A new quest, a new big list! This one began in the summer of 2003, as I noticed I only had a few more years left in the original goal to get to all the major league ballparks. At the time, even with new ballparks imminent in San Diego, Philadelphia, and anywhere-but-Montreal, it looked like I would be done with all the major league ballparks within three or four years. After finishing off the original goal (and after only 15-ish years!), I was due to be done with my quest. And what happens after that–after I finish a life goal at age 36 or 37? Frankly, nothing but alcohol and despair. (Kidding.)
But seriously, folks, what should come next? Go to them all again? Well, if I’m in town, sure, or if new ones open, but otherwise, why bother? The answer of “minor leagues” is easy–too easy. There are hundreds of the suckers…that would be completely unattainable. (Even Charlie O’Reilly has missed a few, and he’s the most hard-core guy out there…he makes me look like a Sunday driver.) Ah, what to do, what to do? At some point, it occurred to me: my quest would be to attend a minor league baseball game in all 50 states.

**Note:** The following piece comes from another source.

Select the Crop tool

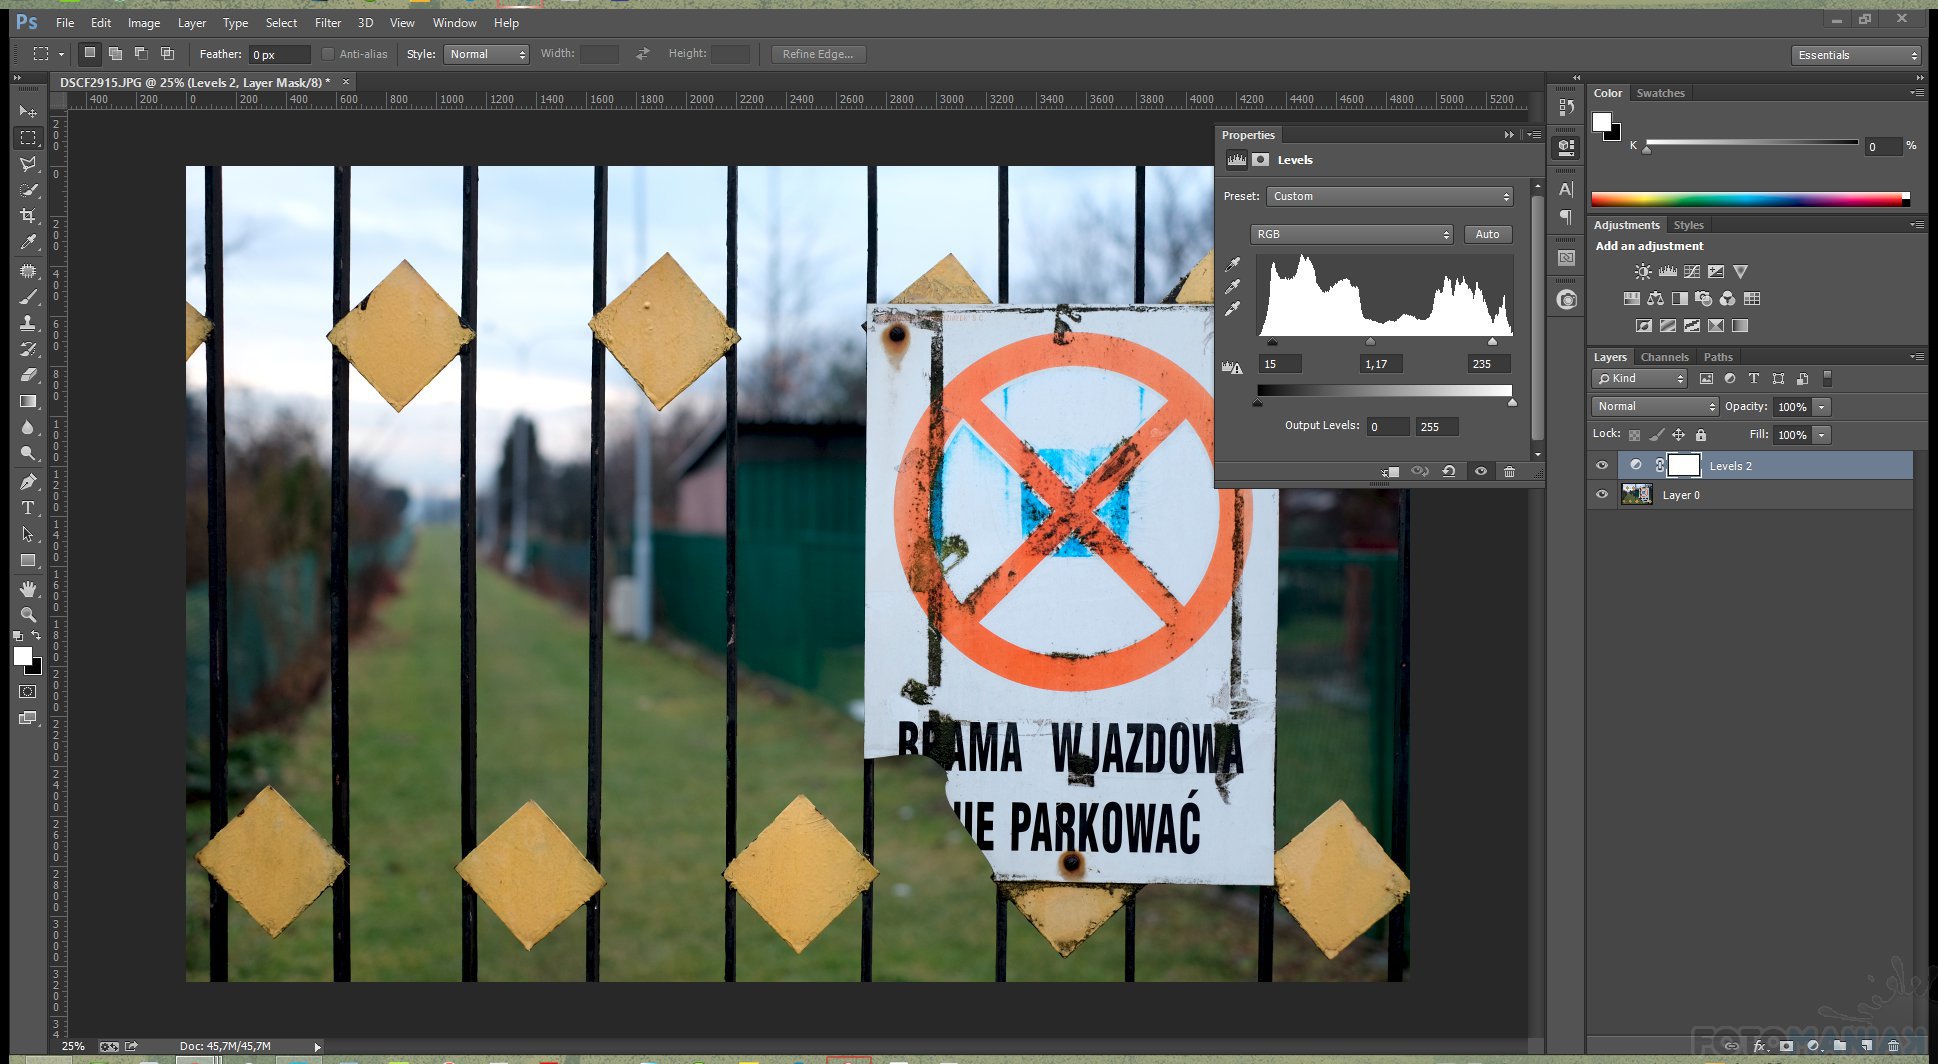(28, 216)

- As I’ve gone to major league ballparks, one of the things I’ve liked best is noting the regional differences. The strip-mallization of the country isn’t as noticeable in ballparks as it is elsewhere. Sure, every MLB ballpark has many of the same stupid promotions, blooper shots, and even (among those built at similar times) architecture, but I’ve found that each stadium still has its own unique regional–and even local–feel. Going to a game in all 50 states should tell me a little something about each of the states. In fact, with uber-local promotions and fewer people traveling from out of town to see a ballgame, I predict I’ll gain a little more of a feel for our country and baseball than I have through my major league travels (which, of course, will continue).

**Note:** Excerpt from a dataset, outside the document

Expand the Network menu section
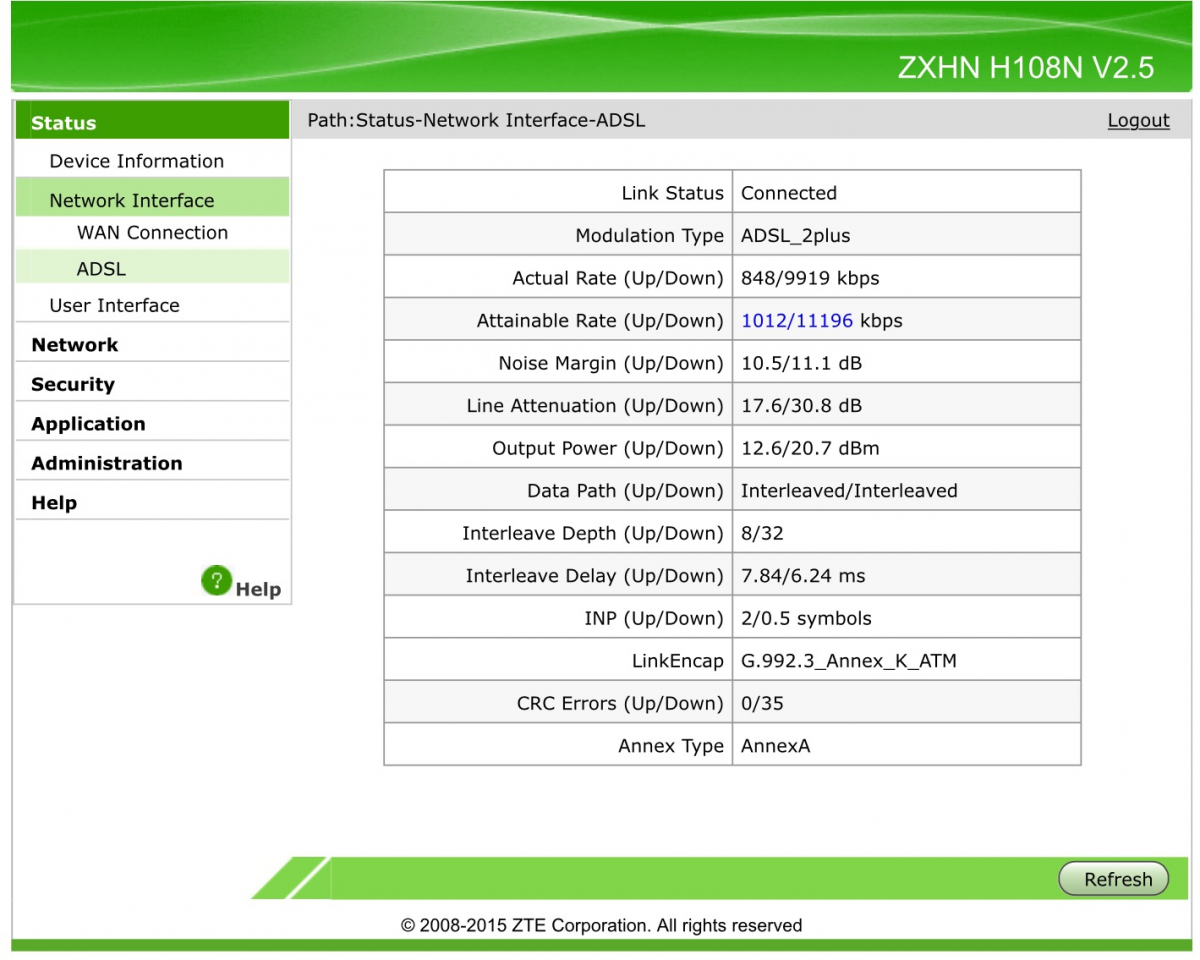Image resolution: width=1200 pixels, height=960 pixels. point(75,345)
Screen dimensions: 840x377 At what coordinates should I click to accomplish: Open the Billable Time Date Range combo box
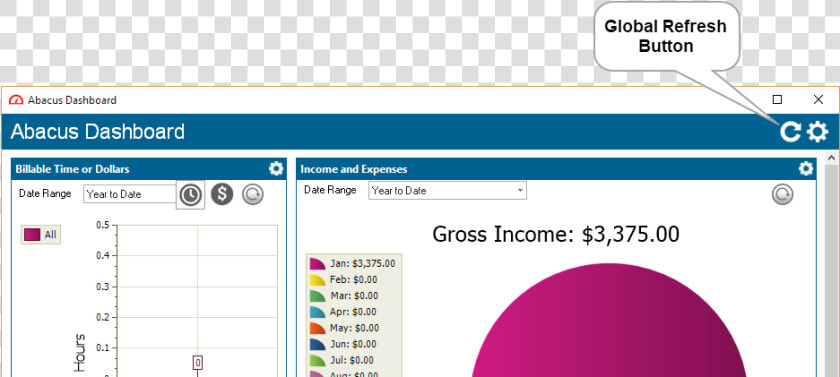click(130, 194)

- If I go to enough minor-league games for enough ballclubs’ affiliates, maybe I can get lucky and see somebody really famous really early in his career.

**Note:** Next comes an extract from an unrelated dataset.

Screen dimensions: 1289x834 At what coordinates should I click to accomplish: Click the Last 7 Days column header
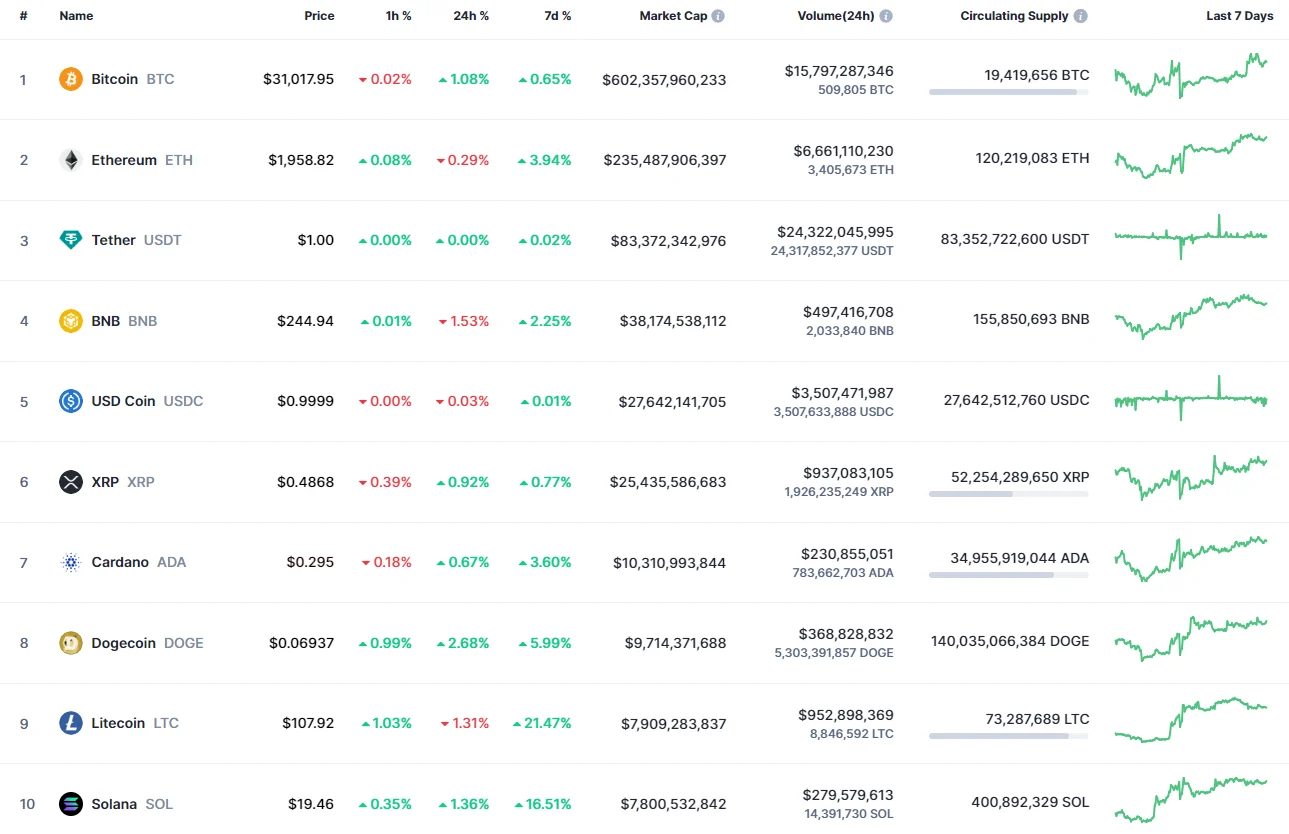click(1239, 15)
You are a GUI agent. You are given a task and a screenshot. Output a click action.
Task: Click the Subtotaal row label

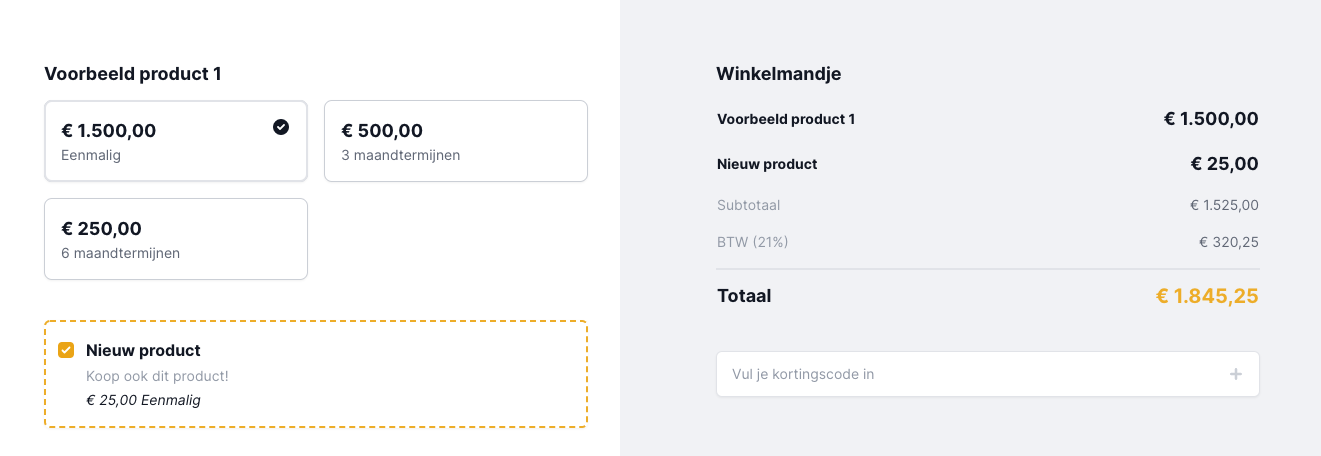(748, 205)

- I like baseball even at this level. Plus, I can see a lot more passed balls, ways to commit an error, taken fastballs for strike three, balks, and otherwise bizarre moments the major leaguers won’t give me. It’s a good way to challenge my scoring abilities.
- I enjoy rooting for the later draft picks even while knowing I’ll have to keep my eye open for the earlier ones.
- I’m going to buy a souvenir mini-bat for every minor league team I see. Eventually, I’d like them all to be on my wall, possibly superimposed on a map of the US. We’ll see.
What makes for a good minor league ballpark?
I am so glad you asked. Look here for my criteria/scoring system and how those I’ve seen so far rate.
–The quest officially began on July 4, 2003.
–The states in which I had seen minor league baseball prior to 2003 (Colorado, Illinois, and Washington) must be revisited. It hardly matters for Washington, where I live, which became the first state crossed off the list anyway. Since the stadiums I’d seen minor league ball in Colorado (Denver’s Mile High Stadium) and Illinois (Peoria’s Pete Vonachen Stadium) have both been destroyed, I’ll have to head back to see another ballpark anyway.
–When available, I will see an affiliated minor league team, to increase the chances I’ll catch a rising star, a diamond in the rough, the rose among thorns, and whatever other cliché I’m looking for in the minor leagues. As of 2003, there are eight states that do not have an affiliated minor league club: Alaska, Hawaii, Minnesota, Mississippi, Missouri, New Hampshire, North Dakota, and South Dakota. In those states, I’ll find independent or semi-pro ball to watch (unless, of course, they get an affiliated team in the intervening years). Update 2005: Mississippi, Missouri, and New Hampshire have since gained affiliated teams.
–I will score each game, but will score them in a different book from the major league book–they have to earn their way to the major league book. To make it easier to find who has made it to the majors later on, I will write the players’ entire first and last names rather than the first initial and last name that are customary in my major league scorebooks.
–I will create a page for each ballpark, describing what I saw there and attempt to rank the ballparks I have attended.